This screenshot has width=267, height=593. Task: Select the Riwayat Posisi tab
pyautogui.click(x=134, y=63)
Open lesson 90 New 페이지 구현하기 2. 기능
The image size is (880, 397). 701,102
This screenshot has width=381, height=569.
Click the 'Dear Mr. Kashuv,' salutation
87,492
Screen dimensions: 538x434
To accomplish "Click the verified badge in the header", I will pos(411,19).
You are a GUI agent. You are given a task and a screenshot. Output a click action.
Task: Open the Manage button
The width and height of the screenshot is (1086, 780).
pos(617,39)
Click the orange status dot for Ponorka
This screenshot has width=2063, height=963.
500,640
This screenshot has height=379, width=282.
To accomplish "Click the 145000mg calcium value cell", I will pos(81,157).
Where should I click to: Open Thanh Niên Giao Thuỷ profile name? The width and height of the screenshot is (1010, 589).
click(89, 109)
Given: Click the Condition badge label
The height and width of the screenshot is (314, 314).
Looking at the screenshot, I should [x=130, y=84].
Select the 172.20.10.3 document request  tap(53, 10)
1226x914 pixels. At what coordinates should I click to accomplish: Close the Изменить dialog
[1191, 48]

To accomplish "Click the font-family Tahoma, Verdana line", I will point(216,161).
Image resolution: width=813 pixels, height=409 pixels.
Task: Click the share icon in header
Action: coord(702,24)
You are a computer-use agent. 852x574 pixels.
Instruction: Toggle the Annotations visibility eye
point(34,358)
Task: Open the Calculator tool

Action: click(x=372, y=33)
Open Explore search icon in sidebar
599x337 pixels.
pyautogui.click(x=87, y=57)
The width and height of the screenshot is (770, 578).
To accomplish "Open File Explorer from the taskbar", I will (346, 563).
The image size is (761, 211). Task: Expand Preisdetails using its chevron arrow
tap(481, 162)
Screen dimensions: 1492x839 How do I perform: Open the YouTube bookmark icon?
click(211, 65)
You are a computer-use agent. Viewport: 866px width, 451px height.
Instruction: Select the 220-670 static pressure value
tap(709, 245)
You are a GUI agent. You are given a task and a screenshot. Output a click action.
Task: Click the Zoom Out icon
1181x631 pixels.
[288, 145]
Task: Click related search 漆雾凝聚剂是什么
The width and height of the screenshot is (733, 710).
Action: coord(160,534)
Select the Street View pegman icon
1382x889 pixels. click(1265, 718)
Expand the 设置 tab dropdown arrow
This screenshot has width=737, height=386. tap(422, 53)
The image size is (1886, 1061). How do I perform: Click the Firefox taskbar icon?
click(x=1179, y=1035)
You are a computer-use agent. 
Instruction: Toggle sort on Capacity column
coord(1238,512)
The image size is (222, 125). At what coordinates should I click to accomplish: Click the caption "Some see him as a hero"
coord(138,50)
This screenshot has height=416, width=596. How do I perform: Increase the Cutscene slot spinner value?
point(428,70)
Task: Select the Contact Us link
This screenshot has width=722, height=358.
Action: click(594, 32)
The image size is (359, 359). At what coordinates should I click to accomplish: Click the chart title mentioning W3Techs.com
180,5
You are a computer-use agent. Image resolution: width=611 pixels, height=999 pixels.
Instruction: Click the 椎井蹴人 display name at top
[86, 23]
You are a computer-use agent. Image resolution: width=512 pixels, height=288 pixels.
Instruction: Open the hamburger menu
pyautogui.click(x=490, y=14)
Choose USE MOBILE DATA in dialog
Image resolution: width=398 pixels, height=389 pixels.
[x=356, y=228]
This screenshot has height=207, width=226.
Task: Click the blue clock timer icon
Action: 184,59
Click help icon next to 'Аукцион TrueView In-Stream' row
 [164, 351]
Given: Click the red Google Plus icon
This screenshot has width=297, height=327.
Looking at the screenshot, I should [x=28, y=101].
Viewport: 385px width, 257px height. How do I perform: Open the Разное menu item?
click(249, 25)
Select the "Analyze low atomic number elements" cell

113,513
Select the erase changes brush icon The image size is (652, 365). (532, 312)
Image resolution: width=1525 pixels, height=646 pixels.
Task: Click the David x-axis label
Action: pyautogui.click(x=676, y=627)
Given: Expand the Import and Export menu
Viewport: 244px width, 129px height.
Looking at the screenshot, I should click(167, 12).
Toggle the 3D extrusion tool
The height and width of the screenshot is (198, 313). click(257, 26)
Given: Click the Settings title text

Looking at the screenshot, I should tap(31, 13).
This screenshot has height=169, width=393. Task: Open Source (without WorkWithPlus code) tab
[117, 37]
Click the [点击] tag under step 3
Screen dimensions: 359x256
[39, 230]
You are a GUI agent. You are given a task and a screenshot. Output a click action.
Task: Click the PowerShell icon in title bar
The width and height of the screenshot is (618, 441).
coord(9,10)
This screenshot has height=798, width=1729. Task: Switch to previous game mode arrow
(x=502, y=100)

- [What needs to be done]: Reproduce the material above exactly, beginning at its first line and ending with the line that holds "This screenshot has height=379, width=282.". Include nothing else.

- [Task response]:
This screenshot has width=267, height=593. Task: Select the Riwayat Posisi tab
pyautogui.click(x=134, y=63)
Open lesson 90 New 페이지 구현하기 2. 기능
The image size is (880, 397). 701,102
This screenshot has width=381, height=569.
Click the 'Dear Mr. Kashuv,' salutation
87,492
Screen dimensions: 538x434
To accomplish "Click the verified badge in the header", I will pos(411,19).
You are a GUI agent. You are given a task and a screenshot. Output a click action.
Task: Open the Manage button
The width and height of the screenshot is (1086, 780).
pos(617,39)
Click the orange status dot for Ponorka
This screenshot has width=2063, height=963.
500,640
This screenshot has height=379, width=282.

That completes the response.